→ Task statement:
Please reproduce the items word for word, from the line containing "The image size is (980, 657)." through the line containing "point(108,367)", both lines included. Omit the pictures from your answer.

→ Supplied data:
— begin —
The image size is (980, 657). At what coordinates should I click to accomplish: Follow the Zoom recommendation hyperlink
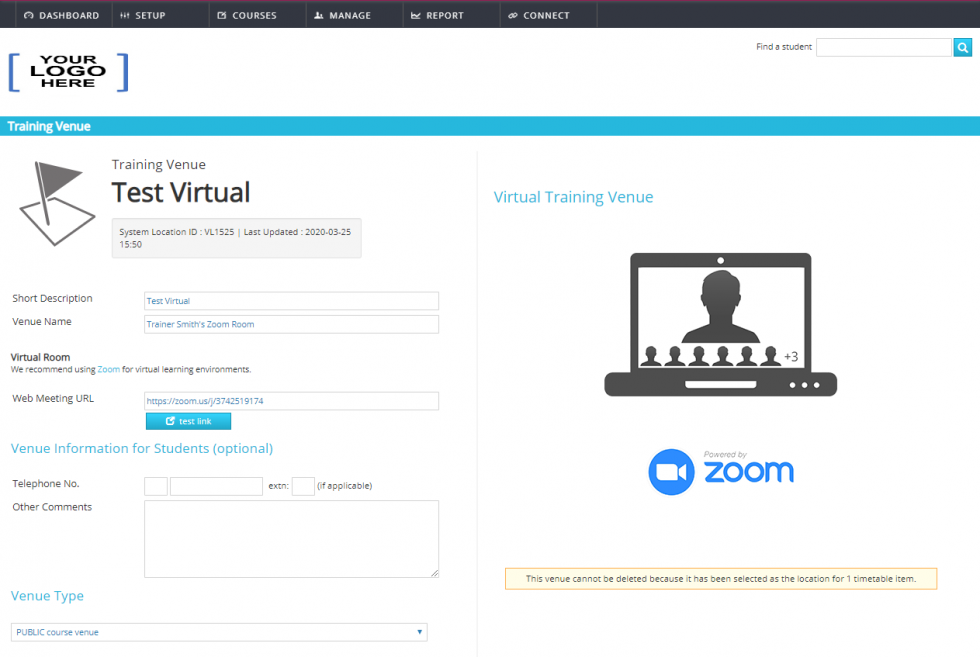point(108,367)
— end —
— begin —
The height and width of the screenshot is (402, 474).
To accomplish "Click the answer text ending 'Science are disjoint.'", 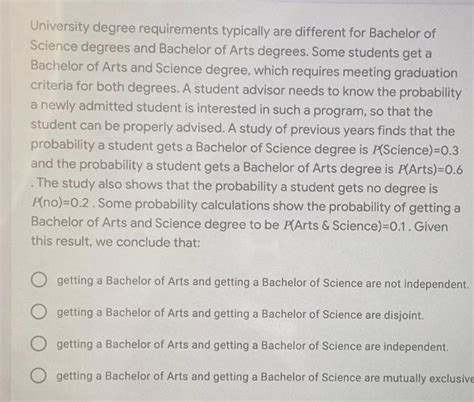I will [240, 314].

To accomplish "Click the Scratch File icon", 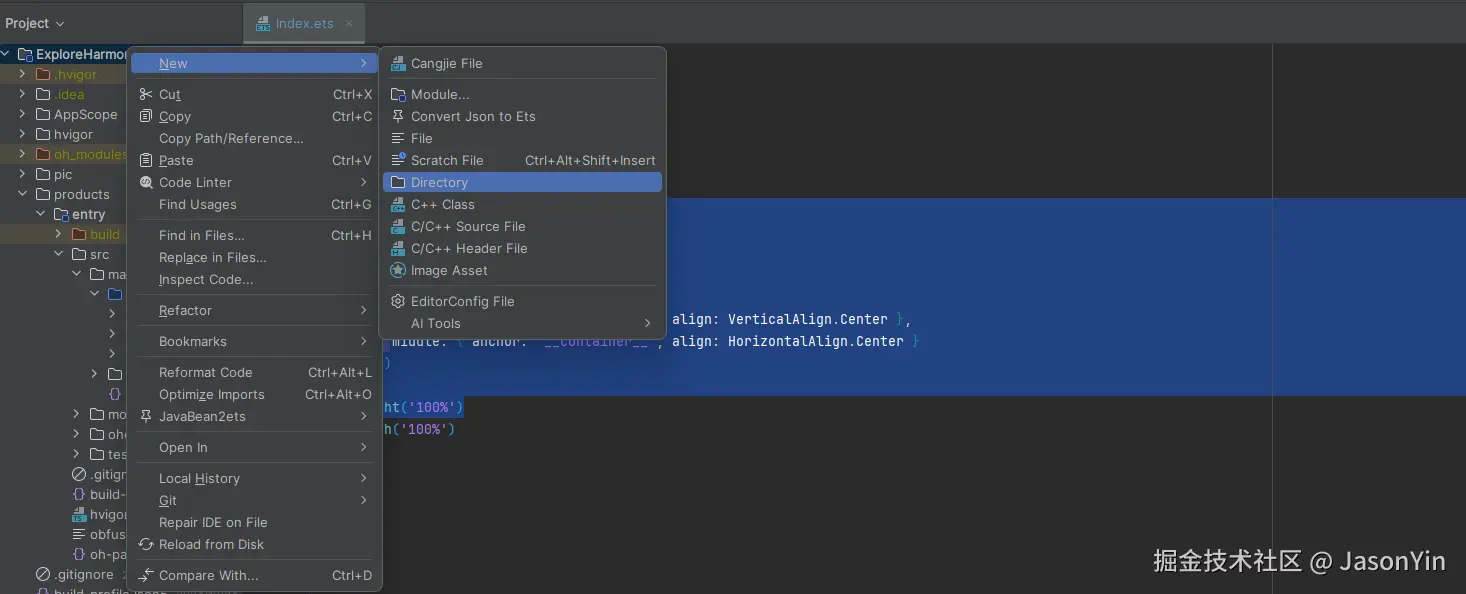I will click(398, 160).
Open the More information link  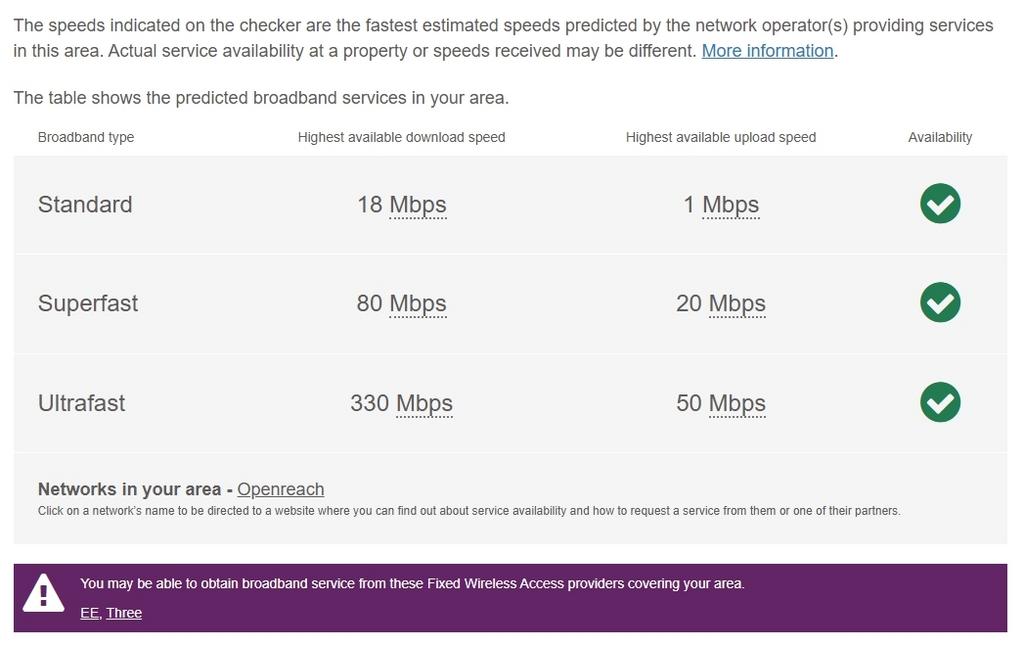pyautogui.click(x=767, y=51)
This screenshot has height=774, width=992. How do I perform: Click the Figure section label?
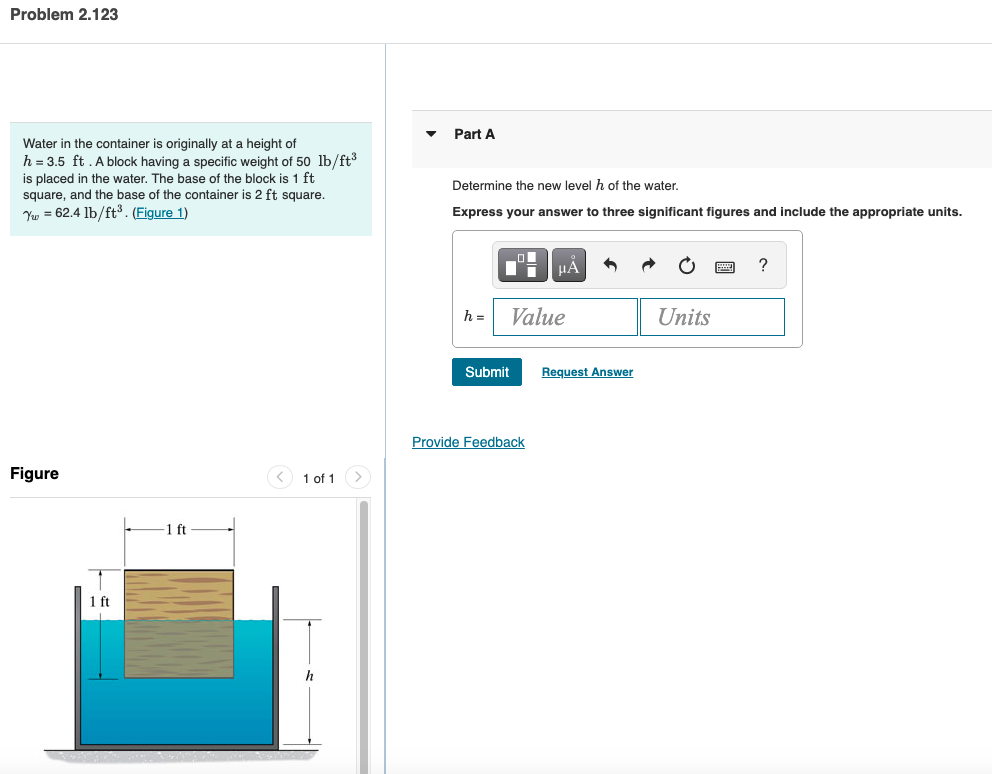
— end —
— begin —
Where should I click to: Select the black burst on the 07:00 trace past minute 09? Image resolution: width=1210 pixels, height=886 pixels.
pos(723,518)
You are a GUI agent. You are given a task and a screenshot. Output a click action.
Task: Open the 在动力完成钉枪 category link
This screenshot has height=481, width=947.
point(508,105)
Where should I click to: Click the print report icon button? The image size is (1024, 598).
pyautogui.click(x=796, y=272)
— end —
→ The answer:
The image size is (980, 657). At what coordinates should I click to accomplish: Follow the Zoom recommendation hyperlink
point(108,367)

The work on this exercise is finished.